In Indonesia, schools were shut in March, and many still remain closed. According to the United Nations Educational, Scientific and Cultural Organization (UNESCO), school shutdowns have impacted 224 million learners worldwide to date. And Indonesia’s Education Minister, former GO-JEK CEO Nadiem Anwar Makarim, told CNBC that this educational and learning crisis is not being discussed enough.
Makarim said in the interview that Indonesia’s challenge to ensure access to remote learning is ‘enormous.’ He added that the problem in Indonesia is more acute than in other regions of the world due to geographic and infrastructural challenges.
But Indonesia’s educational crisis requires far more than just increasing access to remote learning. Even prior to the pandemic, the country’s high-volume and low-quality educational system lagged behind global standards.

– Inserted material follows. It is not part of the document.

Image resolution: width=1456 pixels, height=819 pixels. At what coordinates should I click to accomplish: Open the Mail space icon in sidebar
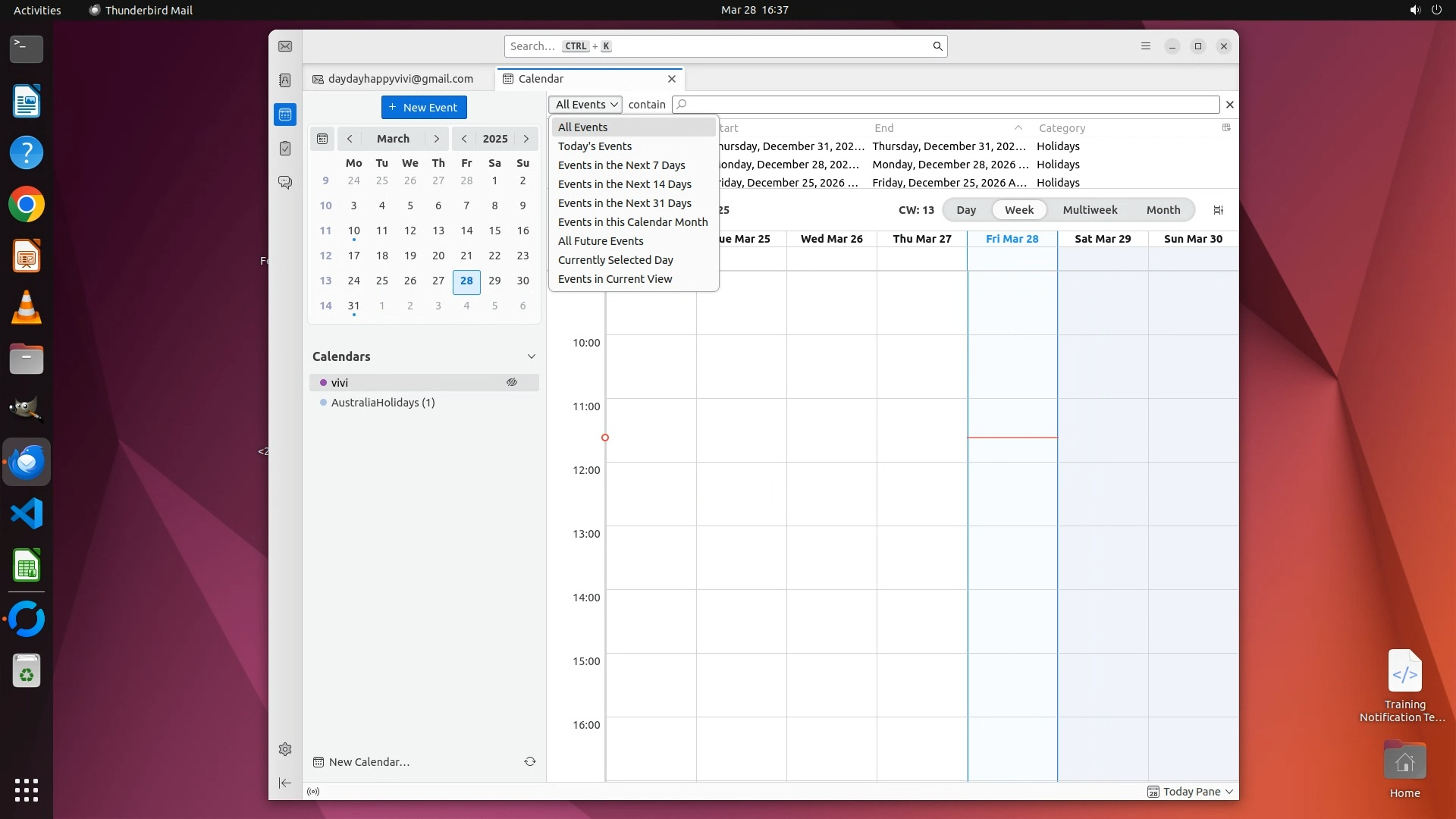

The Indonesian government hopes to develop a ‘world-class’ education system by 2025. But assessments of the country’s current education systems have revealed countless flaws. According to an assessment by independent international policy think-tank Lowy Institute, Indonesia’s education system lacks adequate funding, and suffers from human resource deficits and poor management.
The Lowy Institute report further states that Indonesian teachers often lack adequate subject knowledge and teaching skills, resulting in poor learning outcomes for students. But most importantly, the report highlights that the foundation of the education crisis in the country is the politics and power tussle.
With the aim to offer access to high-quality professional native teachers, LingoAce hopes to improve Indonesian students’ learning outcomes and education quality, the statement said. It added that, in order to support Indonesian students amidst the pandemic, the startup will offer one-year access to selected online Mandarin lessons for the first 100,000 Indonesian students who register by December 2020.
Founder and Chief Executive Officer of LingoAce Hugh Yao said, “We believe that our cross-border online language classes not only connect Indonesian students to experienced native-Mandarin speaking teachers, but also offers an engaging and efficient means catered to the learning habits of digitally-savvy young learners.”